The News
Leaders from the European Union’s 27 member states and Ukrainian President Volodymyr Zelenskyy gathered in Brussels Thursday for an emergency defense summit, marking what European Commission President Ursula von der Leyen said was a “watershed moment” for the continent.
Top of the agenda is von der Leyen’s €800 billion plan ($841.2 billion) to boost the bloc’s military spending, the biggest defense package in EU history.
US President Donald Trump’s criticism of Ukraine has effectively forced the continent to think seriously about defense, analysts said. In recent days, France has signaled openness to providing a nuclear deterrent and seizing frozen Russian assets to support Kyiv, while Germany has unveiled a massive new defense spending plan.
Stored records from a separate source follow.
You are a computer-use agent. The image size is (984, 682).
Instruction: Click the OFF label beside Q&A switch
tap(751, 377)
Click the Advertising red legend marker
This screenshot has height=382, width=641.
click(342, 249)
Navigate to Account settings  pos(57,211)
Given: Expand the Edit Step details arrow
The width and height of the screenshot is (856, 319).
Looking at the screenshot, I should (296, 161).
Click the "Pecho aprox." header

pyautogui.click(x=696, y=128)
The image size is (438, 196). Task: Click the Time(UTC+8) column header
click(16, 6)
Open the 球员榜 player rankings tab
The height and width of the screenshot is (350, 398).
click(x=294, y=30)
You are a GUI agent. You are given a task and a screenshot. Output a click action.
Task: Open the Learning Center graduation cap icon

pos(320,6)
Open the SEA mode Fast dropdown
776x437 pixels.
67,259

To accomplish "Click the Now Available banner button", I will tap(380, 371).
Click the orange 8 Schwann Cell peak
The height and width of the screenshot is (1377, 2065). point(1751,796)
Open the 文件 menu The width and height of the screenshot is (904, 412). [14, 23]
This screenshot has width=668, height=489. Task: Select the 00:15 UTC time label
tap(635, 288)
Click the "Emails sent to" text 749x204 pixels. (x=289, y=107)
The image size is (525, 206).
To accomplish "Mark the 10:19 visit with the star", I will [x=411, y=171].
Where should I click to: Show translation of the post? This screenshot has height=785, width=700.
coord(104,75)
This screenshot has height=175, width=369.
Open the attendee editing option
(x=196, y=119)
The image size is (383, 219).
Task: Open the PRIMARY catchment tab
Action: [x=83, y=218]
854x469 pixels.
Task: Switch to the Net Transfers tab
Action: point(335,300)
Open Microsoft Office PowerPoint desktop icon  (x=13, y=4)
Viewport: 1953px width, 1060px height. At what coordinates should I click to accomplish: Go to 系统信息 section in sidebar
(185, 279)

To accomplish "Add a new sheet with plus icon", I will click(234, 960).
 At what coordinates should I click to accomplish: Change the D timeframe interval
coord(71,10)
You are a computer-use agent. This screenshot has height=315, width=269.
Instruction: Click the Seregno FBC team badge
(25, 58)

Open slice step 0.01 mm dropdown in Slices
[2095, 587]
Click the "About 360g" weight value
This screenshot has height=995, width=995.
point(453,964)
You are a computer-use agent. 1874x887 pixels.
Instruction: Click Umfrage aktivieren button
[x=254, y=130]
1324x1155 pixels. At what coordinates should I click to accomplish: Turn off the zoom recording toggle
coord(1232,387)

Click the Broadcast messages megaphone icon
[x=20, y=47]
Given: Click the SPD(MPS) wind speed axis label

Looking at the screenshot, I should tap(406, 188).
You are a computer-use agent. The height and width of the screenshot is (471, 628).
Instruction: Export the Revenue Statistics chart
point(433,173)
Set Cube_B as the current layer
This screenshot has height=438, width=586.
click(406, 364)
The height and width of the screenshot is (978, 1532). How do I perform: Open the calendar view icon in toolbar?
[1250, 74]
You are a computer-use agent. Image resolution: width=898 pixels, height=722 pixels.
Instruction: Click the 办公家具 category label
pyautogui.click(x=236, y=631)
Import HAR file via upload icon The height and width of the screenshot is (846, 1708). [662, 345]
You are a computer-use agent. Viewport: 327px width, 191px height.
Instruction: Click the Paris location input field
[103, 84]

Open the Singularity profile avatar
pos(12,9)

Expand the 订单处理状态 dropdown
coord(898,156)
“Gone, in a blink, are both the north-south divides in Europe over frugality and an eight-decade sense of security that allowed Europe to skimp on defense spending,” Foreign Policy wrote.
SIGNALS
Europe mulls its own nuclear deterrent as US retreats
Ahead of the summit, French President Emmanuel Macron on Wednesday floated the possibility of extending France’s nuclear deterrent to European allies, a suggestion that underscored “the depth of concern,” the BBC wrote. Russia’s foreign minister said the comments were a “threat”: A French-led nuclear umbrella, a nuclear defense expert wrote, would be “a sign of European political solidarity that would make Moscow’s calculations difficult.” Still, France’s arsenal — and the UK’s — are too small to entirely replace America’s extended nuclear deterrence, and neither France nor the UK has a nuclear doctrine compatible with stationing the weapons in other countries, a Europe expert at the Center for Strategic and International Studies argued.
To boost defense, Europe must make tough choices
Europe has the “economic and technological base” to better meet the challenge of Russian aggression, but the bloc’s leaders will also need the political will to divert resources to beef up defense, two International Institute for Strategic Studies experts argued. The continent has to face the fact that social security needs to be trimmed to make way for more military spending, a Financial Times columnist argued. In the UK, the Labour government could avoid some welfare cuts by reviving a wealth tax plan instead, a Prospect Magazine columnist argued. Other belt-tightening moves, like the British prime minister’s decision to cut foreign aid, could backfire: Aid and defense are “two sides of the same coin,” a former British Army officer argued in The Guardian.